Using social media credentials would be nice, same as in the US where they have online signature services where anybody can claim who ever they like to be. As a paper it looks nice, but do I trust social media credentials or US online signature services, No - not at all. Just recently send a document to me friend saying that he had signed a loan with me. I was using one of the no-identification online signature services and his name. Of course it was a joke, but how much you could do under someones name, when identification is not checked.

In the Nordics, countries decided that why to create one govermental based online identification service where as they can reuse excisting systems provided trusted third party companies like banks and mobile operators. And made a law that these methods are valid for online identification. 

For consumers, there has been tradiotionally really strong faith for these institutions. They have been accepted as corner stone for society. But when stepping out of safe Nordic Box, life is different, that I have to say. Living several years here in heart of EU has changed my view to whom to trust.

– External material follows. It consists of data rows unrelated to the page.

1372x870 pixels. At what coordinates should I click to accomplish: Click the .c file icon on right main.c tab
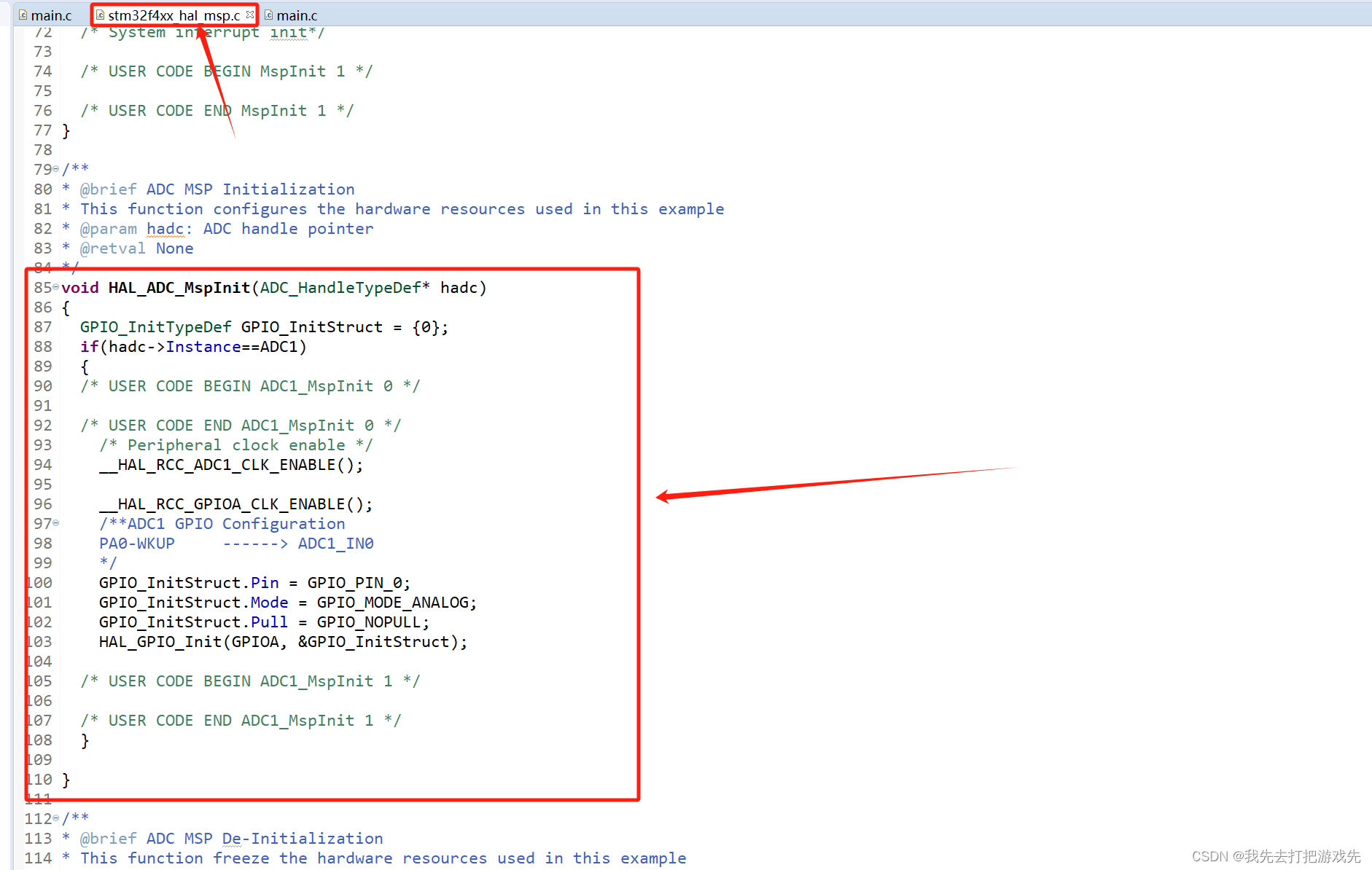pos(268,14)
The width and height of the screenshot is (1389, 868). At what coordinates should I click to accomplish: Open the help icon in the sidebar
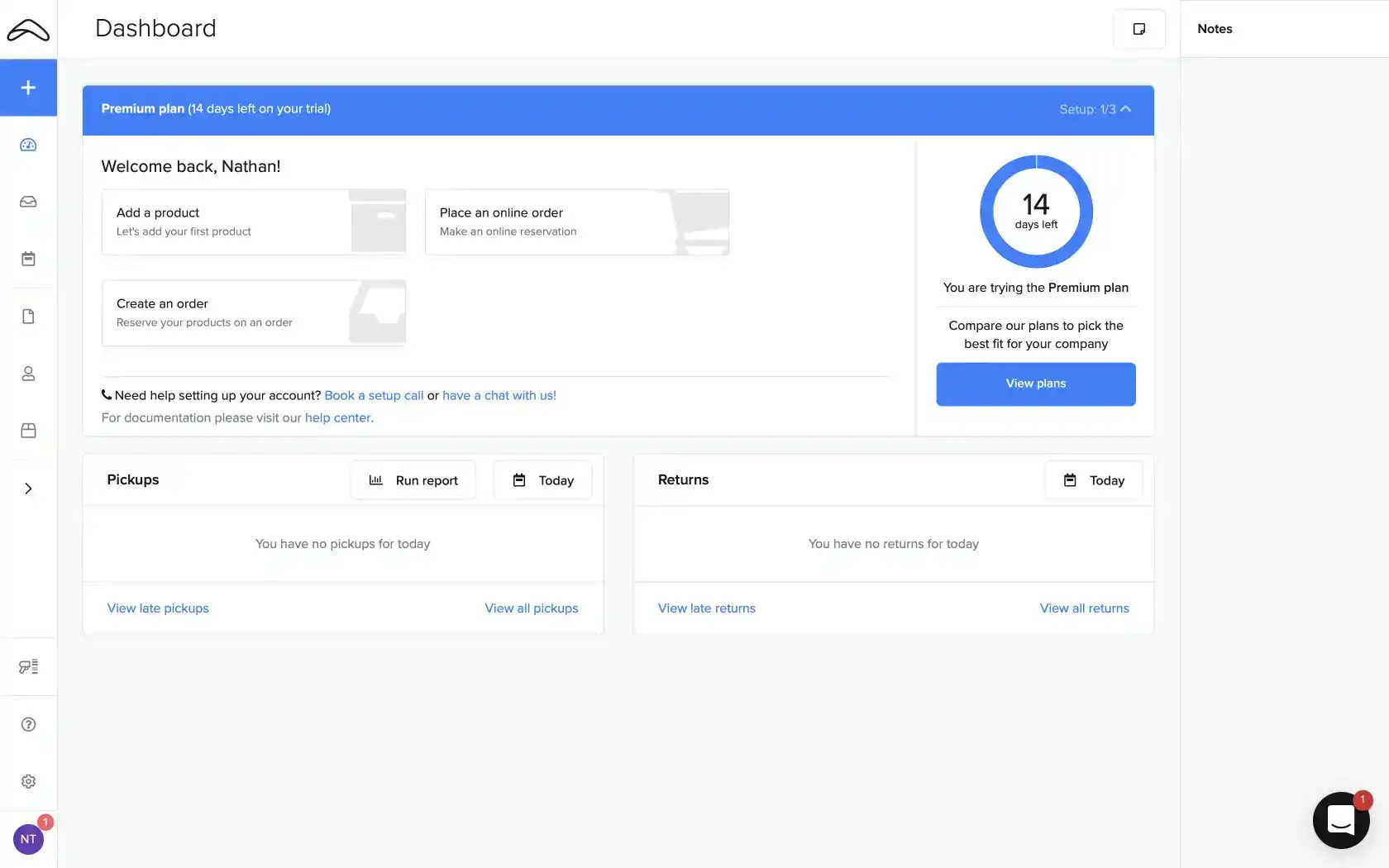point(28,723)
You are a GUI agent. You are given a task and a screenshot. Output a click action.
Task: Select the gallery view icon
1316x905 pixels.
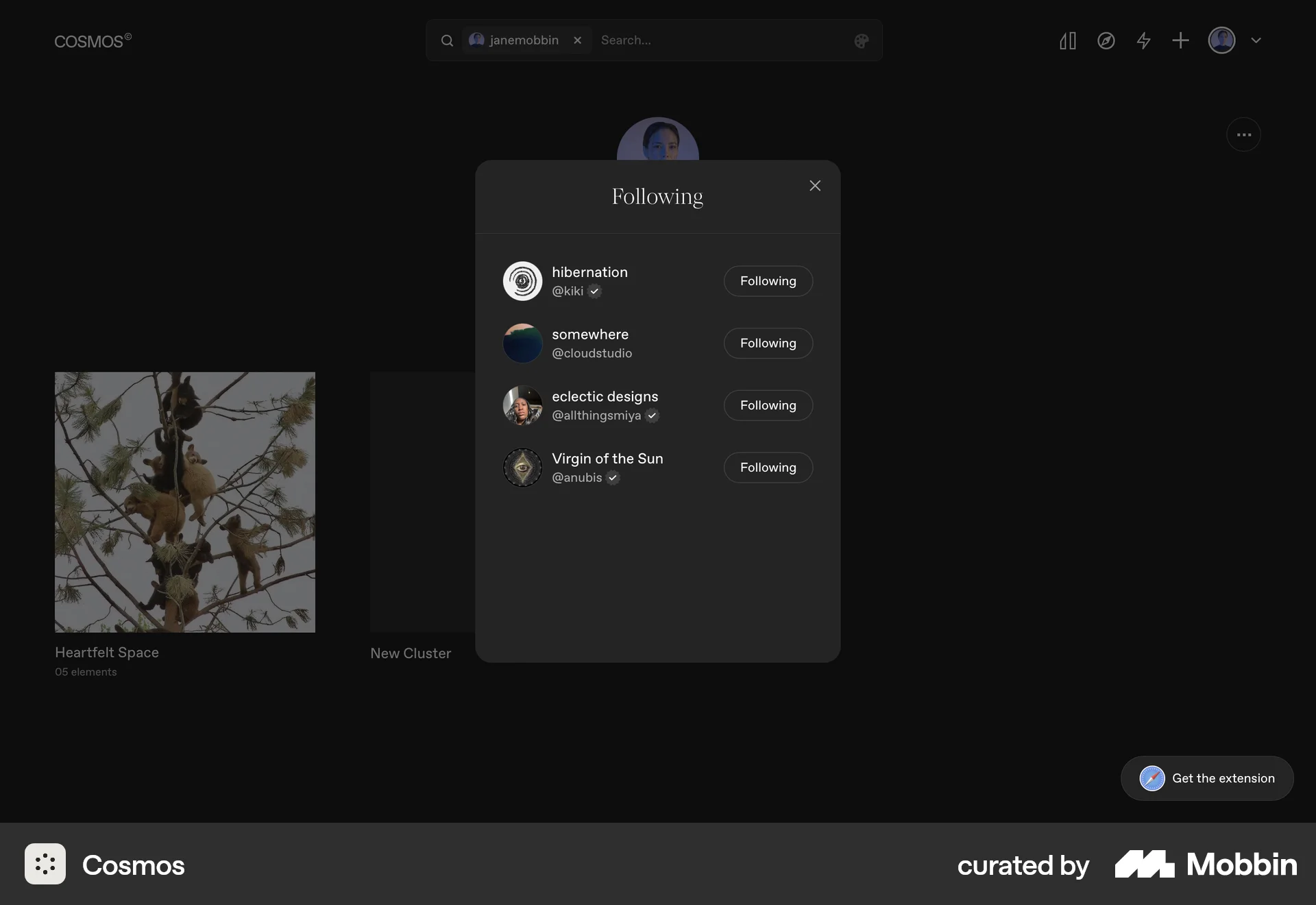coord(1067,40)
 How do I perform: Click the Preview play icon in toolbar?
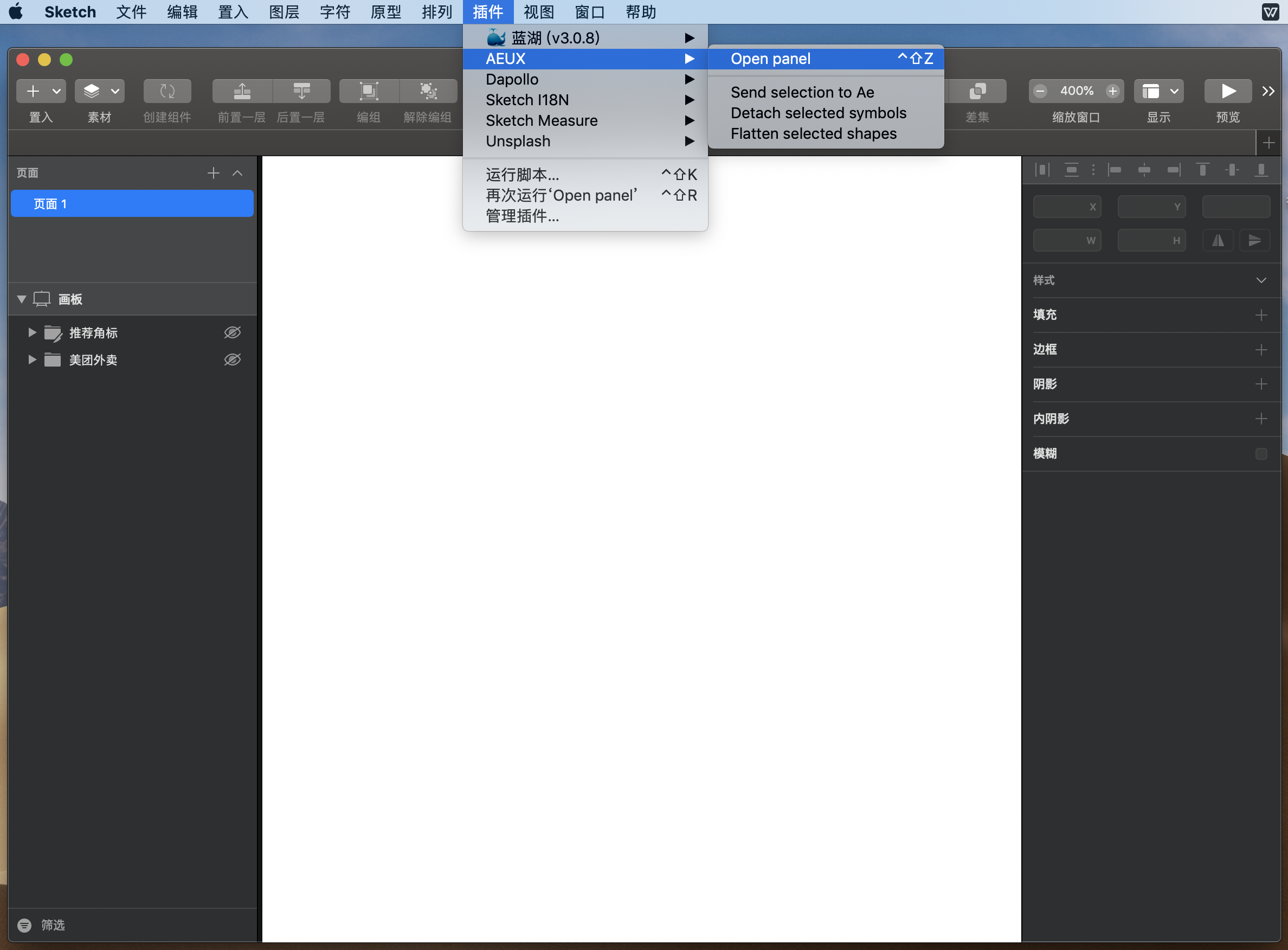tap(1228, 91)
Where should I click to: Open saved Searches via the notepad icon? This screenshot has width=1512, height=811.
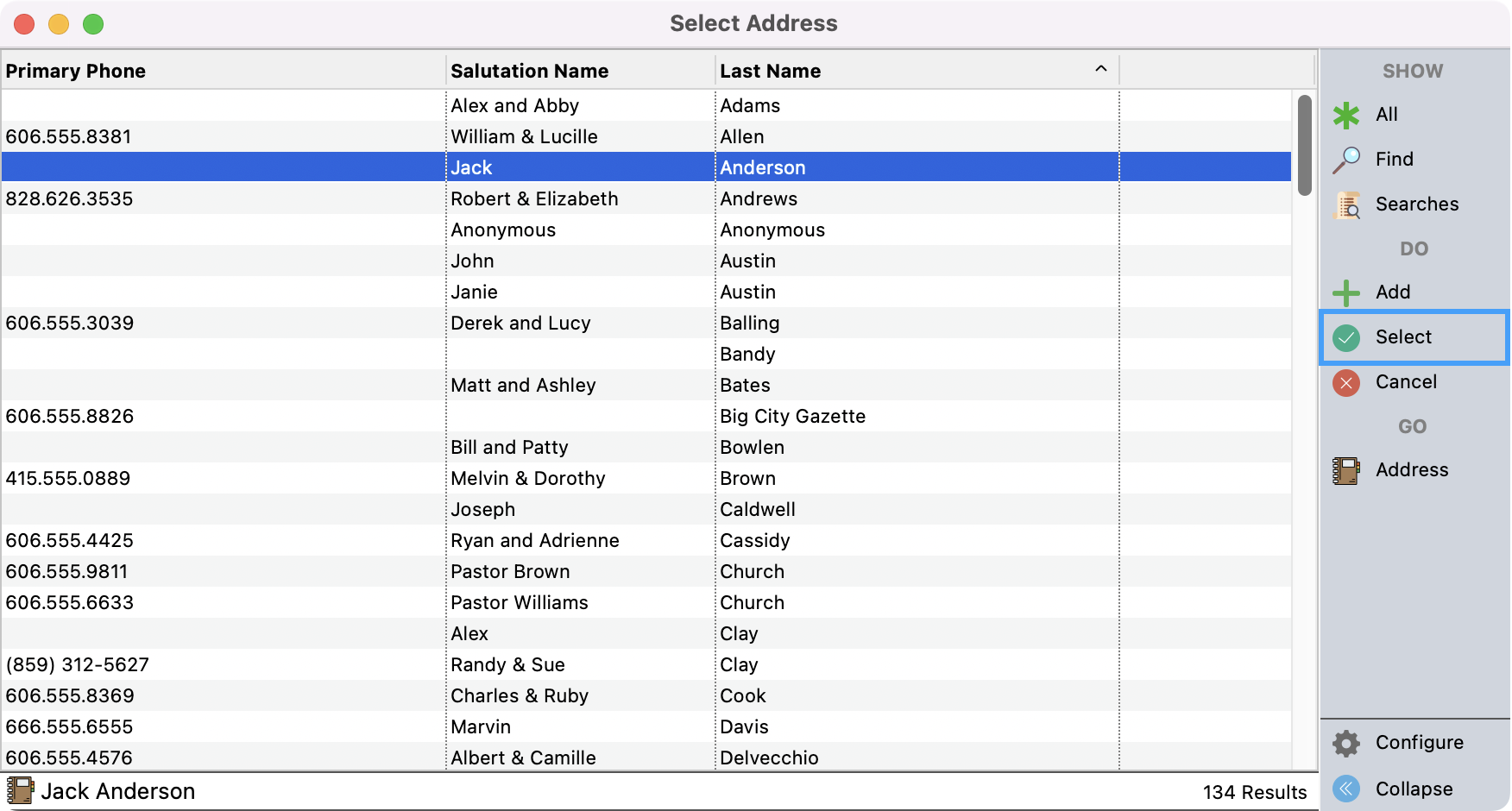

Usually the cost of identification is only question which arise in the Nordics. Traditionally usage of credentials was free of charge for consumers and tab has been paid by the merchant who wants identify his customer.

Still my vision is to similar as Bo says, but I would extend methods outside original bank credentials for mobile operators verified SIM card methods or third party. It can be also govermental organizations, if and now read carefully if they make a deal with all the other companies, including banks that similar method can be reused to log in to bank and price which banks pay is similar what they pay with their current system. Of course it has to be as safe as current system.